Publié le 19 novembre 2013
, mis a jour le 14 février 2014

La politique de la ville désigne la politique mise en place par les pouvoirs publics afin de revaloriser les zones urbaines en difficulté et de réduire les inégalités entre les territoires.
Si ses objectifs sont restés les mêmes depuis les années 80, des dispositifs différents ont en revanche été mis en place au fil du temps : leur coexistence rend la politique de la ville peu lisible, et dans certains cas peu efficace. D’où la nécessité de réformer.

UN PARTENARIAT ENTRE L’ETAT ET LES COLLECTIVITES TERRITORIALES POUR Revaloriser les territoires en difficulté

De nombreux quartiers en France cumulent les difficultés : chômage élevé, habitat dégradé, taux de pauvreté supérieur à la moyenne nationale. La politique de la ville, née au début des années 1980, a pour ambition de réduire ces inégalités sociales et les écarts de développement entre les territoires.
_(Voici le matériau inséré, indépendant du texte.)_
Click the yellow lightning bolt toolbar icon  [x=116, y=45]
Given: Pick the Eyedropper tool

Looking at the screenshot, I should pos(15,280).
Par une approche globale, elle s’attache à intervenir dans tous les domaines de la vie quotidienne : logement, urbanisme, éducation, culture, santé, justice, sécurité...

Par définition ancrée dans un territoire, la politique de la ville s’est appuyée depuis sa naissance sur un partenariat fort entre l’Etat, les collectivités locales et leurs partenaires (bailleurs sociaux, milieux économiques, CAF, associations...). 

DE NOMBREUX DISPOSITIFS DE ZONAGE

La politique de la ville repose sur une géographie prioritaire, c’est-à-dire sur l’identification de quartiers particulièrement fragiles sur lesquels elle concentre ses moyens.

Les zones urbaines sensibles (ou ZUS) sont au nombre de 751 fin 2013. Elles ont été mises en place par la loi du 4 février 1995 d’orientation pour l’aménagement et le développement du territoire. Parmi les ZUS on distingue les zones de redynamisation urbaine (ZRU) et les zones franches urbaines (ZFU). Les ZRU et les ZFU bénéficient d’aides spécifiques sous forme d’exonérations fiscales et sociales.

Les zones urbaines sensibles constituent un sous-ensemble de l’ensemble plus large des 2 500 quartiers prioritaires objet des contrats urbains de cohésion sociale (CUCS) qui ont succédé aux contrats de ville pour la période 2007-2013.

Ces dernières années le nombre de quartiers prioritaires s’est accru et les dispositifs se sont juxtaposé, rendant peu lisible la politique de la ville et éparpillant les moyens.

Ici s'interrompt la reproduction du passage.